[[ Records for the task open ]]
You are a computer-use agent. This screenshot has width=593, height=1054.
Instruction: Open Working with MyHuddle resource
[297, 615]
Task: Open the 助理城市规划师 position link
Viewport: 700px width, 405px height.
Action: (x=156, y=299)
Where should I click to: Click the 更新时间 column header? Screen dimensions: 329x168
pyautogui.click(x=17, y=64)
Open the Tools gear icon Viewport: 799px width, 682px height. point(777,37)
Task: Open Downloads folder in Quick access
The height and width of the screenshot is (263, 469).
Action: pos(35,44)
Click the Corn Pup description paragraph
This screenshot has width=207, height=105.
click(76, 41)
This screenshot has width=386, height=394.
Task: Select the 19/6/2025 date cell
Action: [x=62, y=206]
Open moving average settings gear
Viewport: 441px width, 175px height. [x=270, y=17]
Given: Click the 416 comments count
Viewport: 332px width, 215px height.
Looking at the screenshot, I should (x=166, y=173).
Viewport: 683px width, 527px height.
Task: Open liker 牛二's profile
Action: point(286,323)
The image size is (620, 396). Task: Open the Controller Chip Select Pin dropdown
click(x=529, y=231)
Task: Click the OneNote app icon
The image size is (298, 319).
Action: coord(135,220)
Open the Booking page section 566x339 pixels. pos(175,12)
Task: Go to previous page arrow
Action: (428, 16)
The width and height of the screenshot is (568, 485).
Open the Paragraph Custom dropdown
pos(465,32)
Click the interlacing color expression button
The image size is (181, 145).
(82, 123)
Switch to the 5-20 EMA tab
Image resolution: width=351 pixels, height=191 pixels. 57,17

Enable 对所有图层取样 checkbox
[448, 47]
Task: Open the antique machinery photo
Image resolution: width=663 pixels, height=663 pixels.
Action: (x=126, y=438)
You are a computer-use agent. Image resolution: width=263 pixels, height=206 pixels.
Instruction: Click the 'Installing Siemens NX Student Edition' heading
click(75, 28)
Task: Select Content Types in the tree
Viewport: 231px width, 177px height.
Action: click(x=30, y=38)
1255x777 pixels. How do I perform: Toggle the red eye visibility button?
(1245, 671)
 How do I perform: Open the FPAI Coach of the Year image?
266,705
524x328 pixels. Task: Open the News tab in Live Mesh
[[ Records for the task closed ]]
Every record above should be copied exactly.

### Answer to this problem
You are a computer-use agent. This screenshot has width=593, height=1054.
Instruction: Open Working with MyHuddle resource
[297, 615]
Task: Open the 助理城市规划师 position link
Viewport: 700px width, 405px height.
Action: (x=156, y=299)
Where should I click to: Click the 更新时间 column header? Screen dimensions: 329x168
pyautogui.click(x=17, y=64)
Open the Tools gear icon Viewport: 799px width, 682px height. point(777,37)
Task: Open Downloads folder in Quick access
The height and width of the screenshot is (263, 469).
Action: pos(35,44)
Click the Corn Pup description paragraph
This screenshot has width=207, height=105.
click(76, 41)
This screenshot has width=386, height=394.
Task: Select the 19/6/2025 date cell
Action: [x=62, y=206]
Open moving average settings gear
Viewport: 441px width, 175px height. [x=270, y=17]
Given: Click the 416 comments count
Viewport: 332px width, 215px height.
Looking at the screenshot, I should (x=166, y=173).
Viewport: 683px width, 527px height.
Task: Open liker 牛二's profile
Action: point(286,323)
The image size is (620, 396). Task: Open the Controller Chip Select Pin dropdown
click(x=529, y=231)
Task: Click the OneNote app icon
The image size is (298, 319).
Action: coord(135,220)
Open the Booking page section 566x339 pixels. pos(175,12)
Task: Go to previous page arrow
Action: (428, 16)
The width and height of the screenshot is (568, 485).
Open the Paragraph Custom dropdown
pos(465,32)
Click the interlacing color expression button
The image size is (181, 145).
(82, 123)
Switch to the 5-20 EMA tab
Image resolution: width=351 pixels, height=191 pixels. 57,17

Enable 对所有图层取样 checkbox
[448, 47]
Task: Open the antique machinery photo
Image resolution: width=663 pixels, height=663 pixels.
Action: (x=126, y=438)
You are a computer-use agent. Image resolution: width=263 pixels, height=206 pixels.
Instruction: Click the 'Installing Siemens NX Student Edition' heading
click(75, 28)
Task: Select Content Types in the tree
Viewport: 231px width, 177px height.
Action: click(x=30, y=38)
1255x777 pixels. How do I perform: Toggle the red eye visibility button?
(1245, 671)
 How do I perform: Open the FPAI Coach of the Year image?
266,705
524x328 pixels. Task: Open the News tab in Live Mesh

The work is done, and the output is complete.